LES POGROMS CESSERONT-ILS ENFIN UN JOUR ? 📆 7 octobre 2023

Le 7 octobre 2023 en Israël, la réalité bascule brutalement pour des milliers d’hommes, de femmes et d’enfants. Au lever du jour, des commandos armés franchissent la frontière depuis Gaza, s’emparant de villages, pénétrant dans les kibboutz, investissant un festival de musique en plein air. La violence frappe indistinctement : des familles entières sont massacrées, des civils pris en otage ou exécutés, des vies déchirées sous la terreur.

Ce matin-là, l’attaque ne se contente pas de semer des morts : elle laisse une société en état de sidération, marquée au fer rouge par une sauvagerie qui évoque les plus sombres pages de l’histoire européenne. Beaucoup en Israël et ailleurs parlent de « pogrom », soulignant la dimension communautaire, exterminatrice, antisémite de l’attaque, et la rupture qu’elle impose dans la mémoire collective.
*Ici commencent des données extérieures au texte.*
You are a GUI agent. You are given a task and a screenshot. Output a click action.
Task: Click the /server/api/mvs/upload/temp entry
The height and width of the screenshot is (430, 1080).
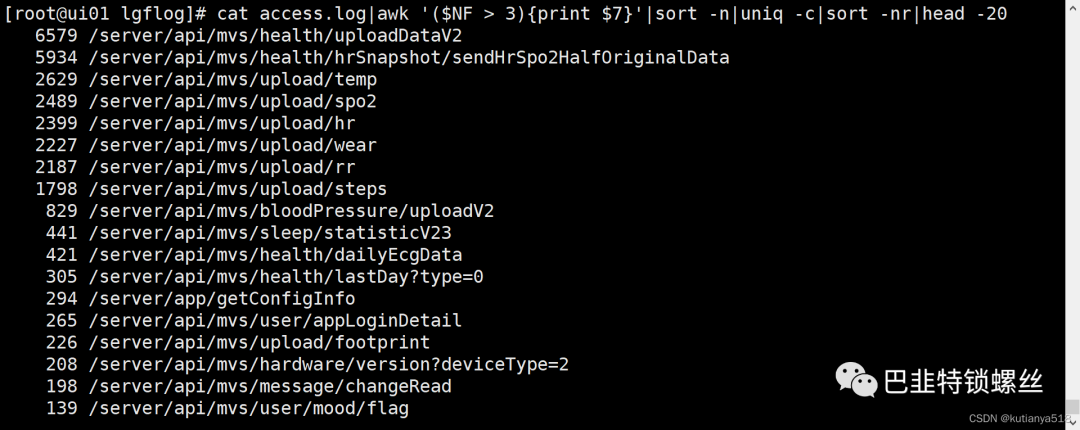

Au cœur de la violence collective

Pour comprendre la portée du mot « pogrom », il faut plonger dans la Russie du XIXe siècle. À l’époque, la minorité juive vit cantonnée dans la « zone de résidence », soumise à une marginalisation sociale et à l’antisémitisme d’État. Le terme russe « погром » (pogrom) signifie littéralement « dévastation violente », « destruction ». Il entre dans les dictionnaires russes en 1897, au moment où l’Empire est secoué par une série d’attaques coordonnées.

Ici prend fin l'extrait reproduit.